Well as some know I had some gallbladder issues at the end of june. Turns out that body part pretty much just shut down on me so I had to have it removed. Honestly that whole ordeal really kicked my butt and I have not worked on anything in a month now. I did manage to get a couple done for a buddy and his son right before surgery.
This is built on a castaway blank that the guy loves. Don't know the blank model but he told me if I can find him another blank to buy it. The acrylic is called lava and looks really killer reflecting in the sun. We laid out the basic design of the grip itself with the cork mixture and he left everything else up to me for the most part. I used a matagi charcoal seat which I think looks awesome with the lava. The wrap was something new to try....lol most everything I try is new to me. Colors were really just trying to match up to the acrylic. I think it turned out pretty nice. I used a Fuji guide train on it as well. 
These pics were taken after he picked it up from me for a fishing trip. So if it looks a little spotty well there was some salt still on it when I got it from him. Last pic he sent me from the trip....nice fishy


----------



## TXFishSlayer (Apr 28, 2014)

That's one "hot" rod Jim!

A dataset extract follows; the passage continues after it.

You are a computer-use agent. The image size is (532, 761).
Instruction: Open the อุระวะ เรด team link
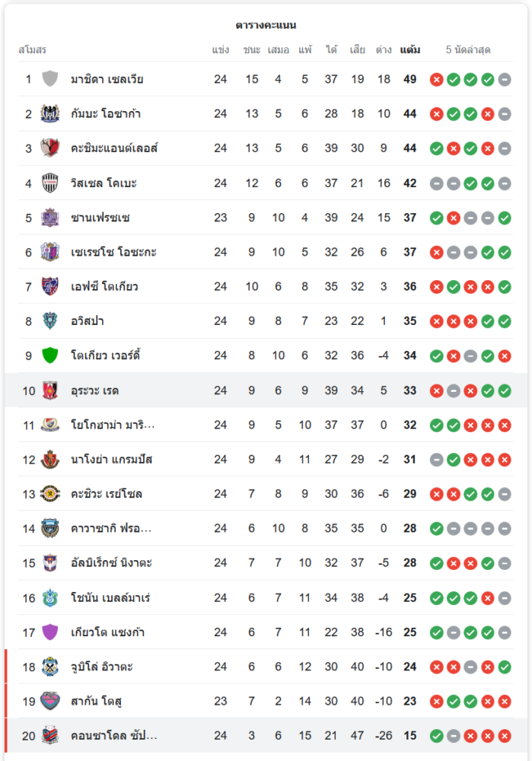click(x=94, y=390)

If you're willing, I'll get with you in a couple of weeks to get you to make me a set of your cork and acrylic grips. I'd love to put them on a rod.


----------



## katjim00 (Jan 8, 2009)

Let me know and we will get together on it.


----------



## Goags (May 28, 2004)

Jim, hadn't heard about your GB problems...at least it's gone now. Hope you get your health back! You did an awesome job on BOTH rods! Sweet wraps and acrylic/corkage!


----------



## katjim00 (Jan 8, 2009)

Thanks Jerry. Yep its gone and things are starting to work again that had issues after the surgery.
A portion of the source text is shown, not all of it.